Kaminski_Jeffri_LRJeffri A. Kaminski, Venable LLP

For years, defendants in patent infringement cases have protested the ease with which patent plaintiffs could file complaints. Since 1938, Form 18—a model form in an appendix of the Federal Rules of Civil Procedure (FRCP)—set the pleading standard that courts in patent cases have applied. Form 18 requires that the complaint merely state that the plaintiff owns the patent(s), that the defendant infringes the patent(s), and that the plaintiff suffered damages. The form is barely over a page long and does not require any information on how the defendant infringes the patent or even what patent claims are allegedly infringed.

This profoundly minimal standard enabled patent trolls to file one complaint listing multiple defendants, with no specification required in the complaint with regards to how each defendant infringes. Defendants thus have had to wait until discovery to learn how they allegedly infringed the patent. Discovery in patent-troll cases is typically more burdensome on the defendant as the plaintiff does not make or sell anything. Additionally, in many cases, the patent troll acquired the patent from another entity, and therefore rarely has much information to produce. In contrast, defendants are required to produce all the relevant information and witnesses on the products or services it provides. This imbalance creates pressure on defendants to settle patent cases early to simply avoid intrusive and expensive discovery.

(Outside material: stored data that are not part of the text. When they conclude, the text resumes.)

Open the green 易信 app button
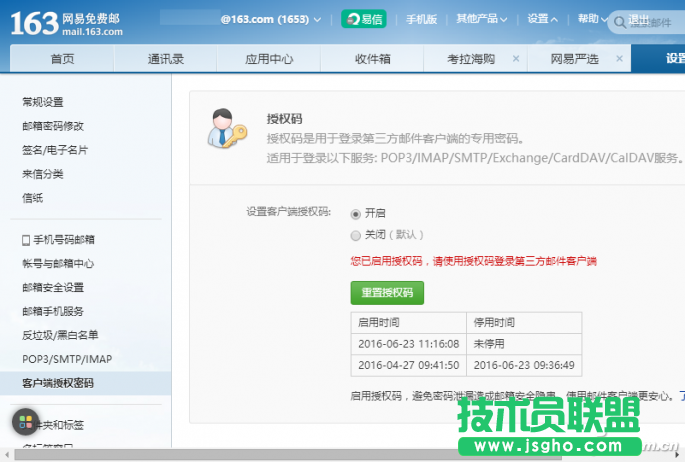The image size is (685, 462). click(363, 19)
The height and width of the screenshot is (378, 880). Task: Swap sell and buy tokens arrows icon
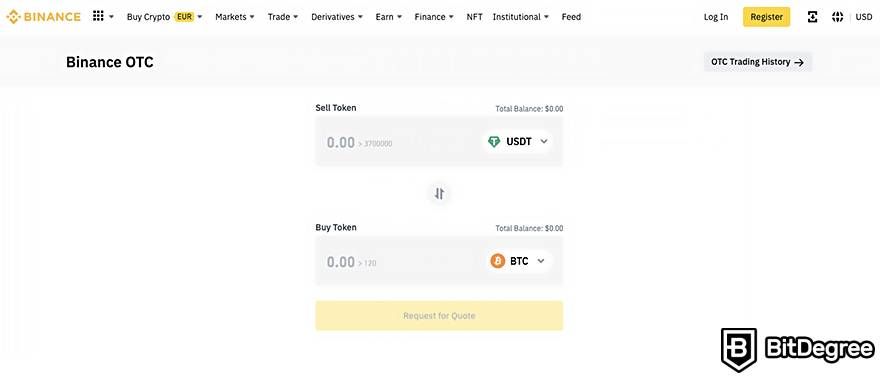coord(439,193)
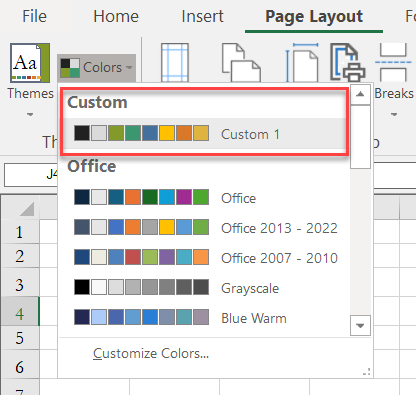Click the scroll down arrow in the color list
416x395 pixels.
360,326
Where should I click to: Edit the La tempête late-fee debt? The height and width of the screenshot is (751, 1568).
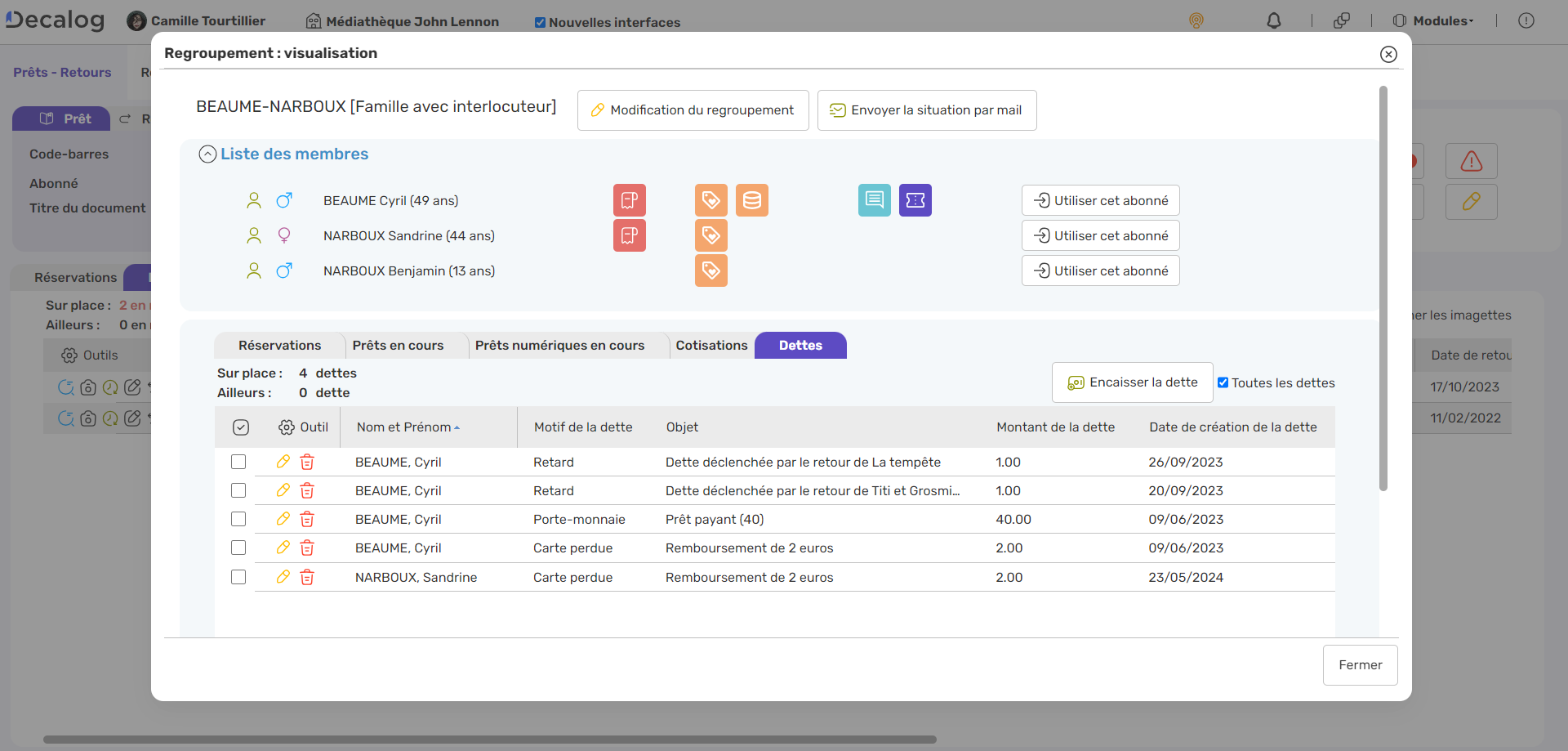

Beginning in December 2015, changes to the FRCP eliminated Form 18. Under the new rules, patent complaints must comply with the same standard as any other civil complaint filed in federal court. Rule 8 of the FRCP now governs patent complaints, and courts’ application of that rule will be informed by two U.S. Supreme Court opinions that addressed the pleading standard, Bell Atlantic v. Twombly and Ashcroft v. Iqbal. These cases hold that plaintiffs must produce detailed facts in the complaint that establish why they are entitled to relief. Otherwise, as Justice Souter stated in Twombly, the “threat of discovery expense will push cost-conscious defendants to settle even anemic cases” before discovery begins. As noted above, that concern is quite apparent in patent troll cases. The Twombly and Iqbal decisions granted district court judges more discretion to address the adequacy of complaints under Rule 8. Judges in turn began requiring plaintiffs to provide more facts in the complaint or face dismissal.

While trial courts are expected to follow Twombly and Iqbal when determining the adequacy of patent complains, how they interpret and apply those precedents will vary from case to case. One may fairly anticipate, for instance, that the pleading requirements in the Eastern District of Texas may initially be quite different from those in the District of Delaware. Thus, forum shopping by patent plaintiffs may still occur. Eventually, district court decisions will make their way up to the U.S. Court of Appeals for the Federal Circuit, and its decisions will set a more uniform, definitive standard for patent complaints.

The elimination of Form 18 will be welcomed by patent defendants and met with trepidation by some patent plaintiffs. Indicative of that concern was the sharp spike in patent-troll infringement complaints in the days leading up to the elimination of Form 18. Defendants will have more information with which to perform an initial case assessment and determine whether to settle or litigate based on the merits, rather than on avoiding discovery expense. Defendants will, however, still need to endure bare-bones demand letters—communications from patent holders that begin with scant detail on infringement beyond what Form 18 required and end with an ultimatum for a licensing fee as the only way to avoid litigation. Patent litigation defendants will continue to look to Congress for relief from that use of the archaic Form 18.